What to work on:
1 – Answer these questions about the review of LOOSE CANNONS:
(a) How old was the writer on first watching AMERICAN GRAFFITI?
(b) On what format did the writer rent KICKING AND SCREAMING with friends?
(c) Who directed LOOSE CANNONS?
2 – Reproduce the rows word for word, starting at the line that contains "Image resolution: width=602" and ending with the last row. Leave out the pictures.

Source document:
Best One-liner: "Humpty Dumpty's back on the wall!"
How do we imagine our art will be digested? At the perfect time and place, by the perfect audience? When I was eleven years old, I watched AMERICAN GRAFFITI, because I loved George Lucas and his STAR WARS. I liked it, but didn't really get it. I wasn't old enough. Saw it again when I was nineteen. I was beginning to understand. Take Noah Baumbach's KICKING AND SCREAMING: it's a film
about listless college graduates entering the real world. I rented it
with my friends, on VHS, the last week of college before commencement.
We loved it, but I didn't realize how hard it could hit
until I watched it four months later, scraping along in a dirty, rented
room. I don't think they should assign THE GREAT GATSBY to high school kids. I don't think you can properly unravel it until you've had a dream and tried to chase it.
Naturally, all of this begs the question: when is the proper time to watch LOOSE CANNONS?
LOOSE CANNONS purports to be a loose and zany collection of scenes arranged into a buddy cop comedy involving split personalities.
Indeed, the film itself suffers from multiple personality disorder: it is produced by Aaron Spelling and René Dupont; the former built a television empire founded on garish, bourgeois romantic fantasy (THE LOVE BOAT, MELROSE PLACE, DYNASTY, BEVERLY HILLS 90210, SUNSET BEACH, etc.) and the latter produced films for Charles Chaplin and Stanley Kubrick (A KING IN NEW YORK and LOLITA, respectively). It is written by horror/sci-fi legend Richard Matheson (who wrote some of the best TWILIGHT ZONES and serious novels like SOMEWHERE IN TIME and WHAT DREAMS MAY COME) and his son, Richard Christian Matheson. It is directed and co-written by Bob Clark, who brought us family fare like A CHRISTMAS STORY, teen sex comedies like PORKY'S, holiday slashers like BLACK CHRISTMAS, and indescribable musical trainwrecks like RHINESTONE. It stars an A-list dramatic actor (Gene Hackman) and a (then) A-list comedic actor (Dan Aykroyd).

Task inputs:

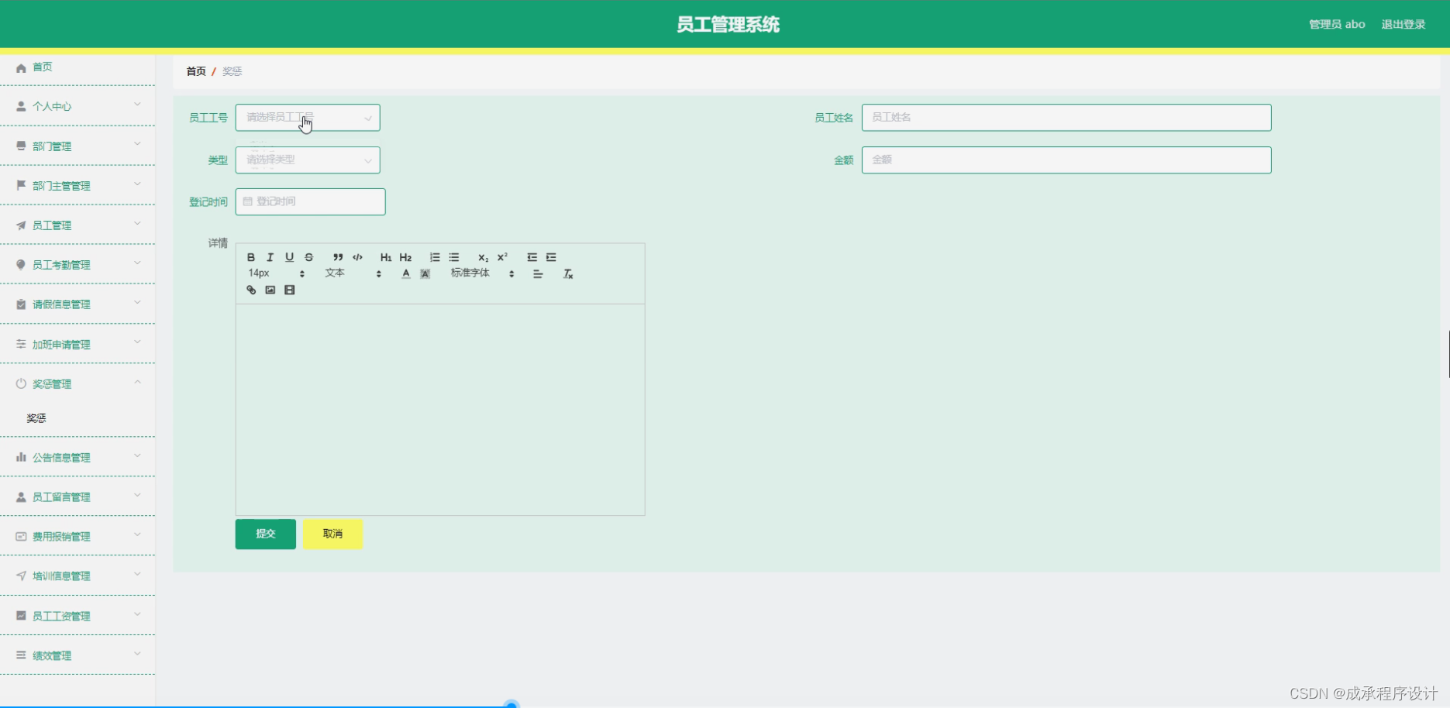This screenshot has width=1450, height=708.
Task: Apply italic formatting in the详情 editor
Action: (x=270, y=257)
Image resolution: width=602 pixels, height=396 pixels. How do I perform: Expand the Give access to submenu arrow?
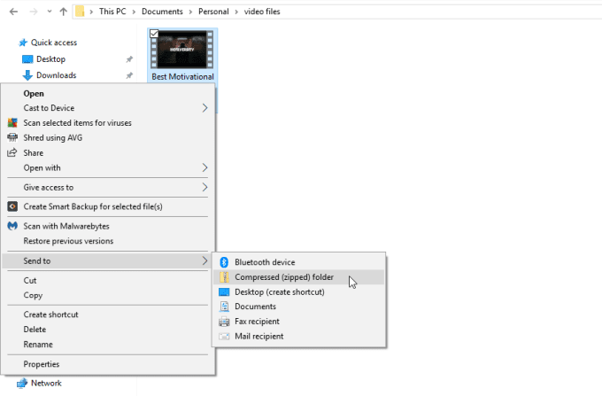[205, 187]
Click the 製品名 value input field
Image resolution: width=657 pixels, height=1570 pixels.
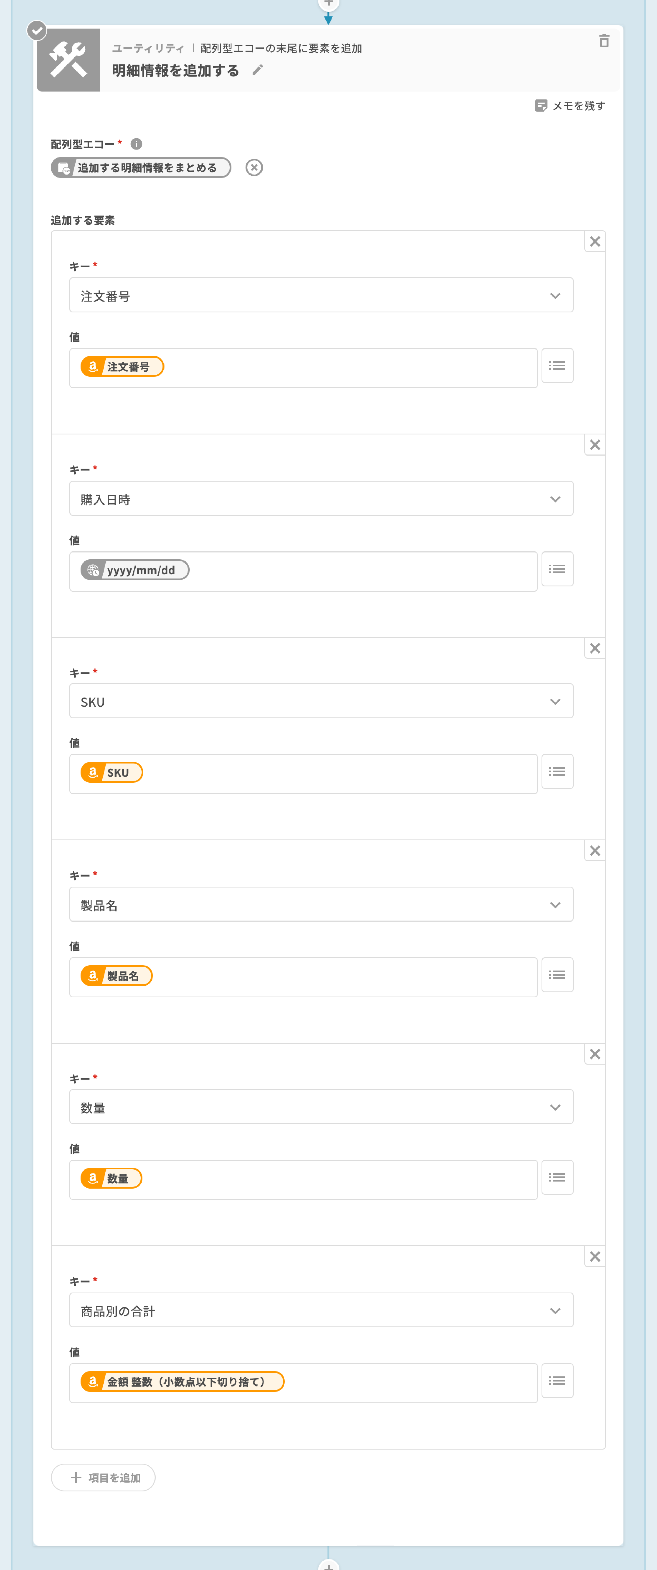[341, 977]
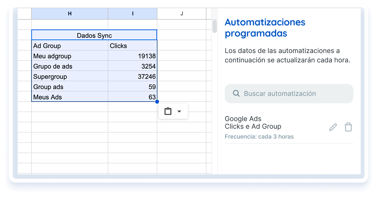Click the blue selection fill handle
The image size is (377, 197).
point(157,102)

Response list:
1 –
(a) Eleven years old.
(b) VHS.
(c) Bob Clark.

2 –
Image resolution: width=602 pixels, height=396 pixels. How do I perform: Expand the Give access to submenu arrow?
[205, 187]
Click the 製品名 value input field
Image resolution: width=657 pixels, height=1570 pixels.
[341, 977]
Click the blue selection fill handle
The image size is (377, 197).
point(157,102)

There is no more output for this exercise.